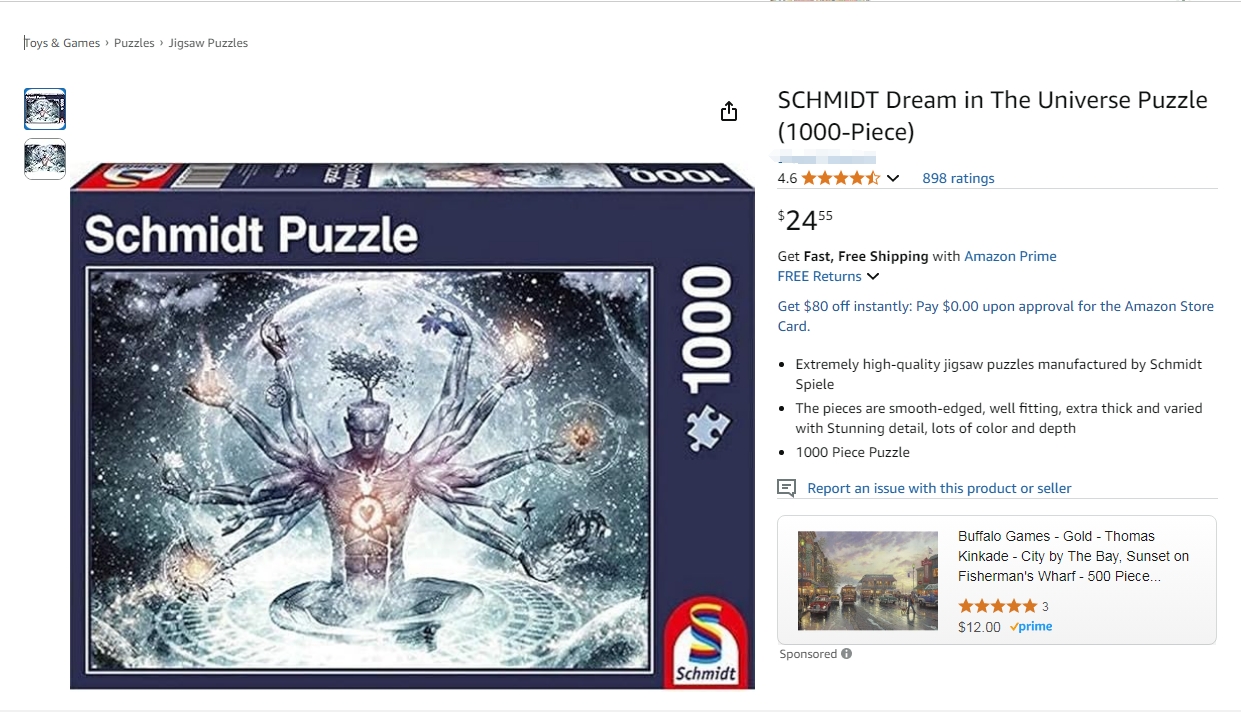The height and width of the screenshot is (712, 1241).
Task: Click the Amazon Store Card offer link
Action: [996, 316]
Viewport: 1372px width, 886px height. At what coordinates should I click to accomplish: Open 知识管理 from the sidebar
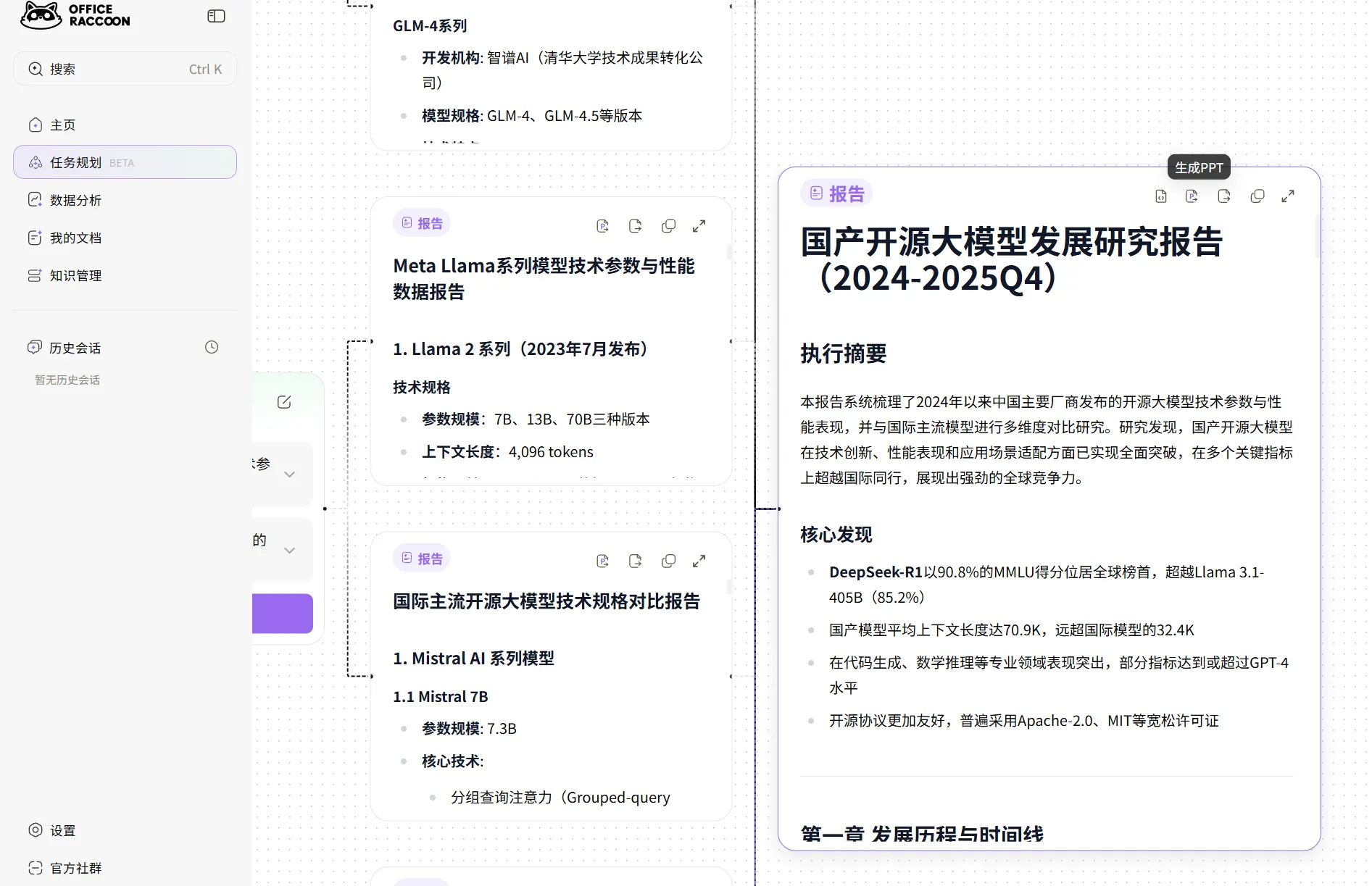click(75, 275)
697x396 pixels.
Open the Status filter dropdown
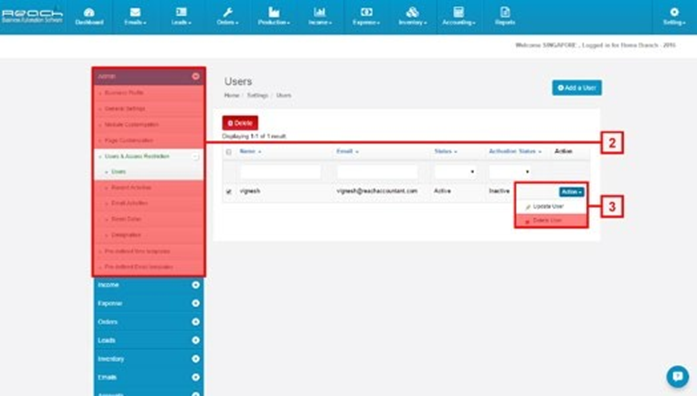(x=455, y=172)
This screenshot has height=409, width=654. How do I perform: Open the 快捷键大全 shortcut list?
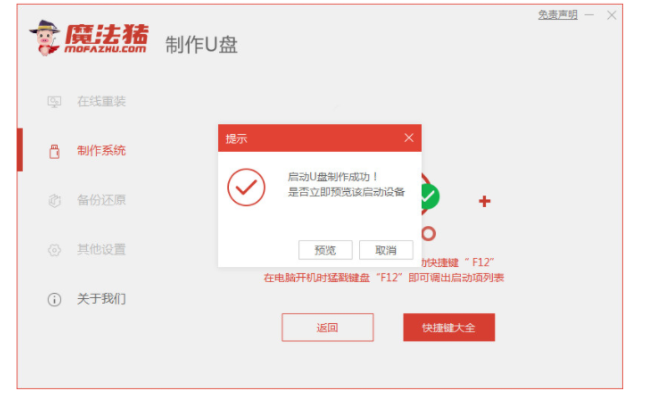pos(449,327)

^^^^

Only the lines from the one containing "This screenshot has" through the last line of the data may appear in the answer, each given again exactly and with pictures left out.

RESPONSE TO THIS EXERCISE:
This screenshot has height=409, width=654. How do I perform: Open the 快捷键大全 shortcut list?
pos(449,327)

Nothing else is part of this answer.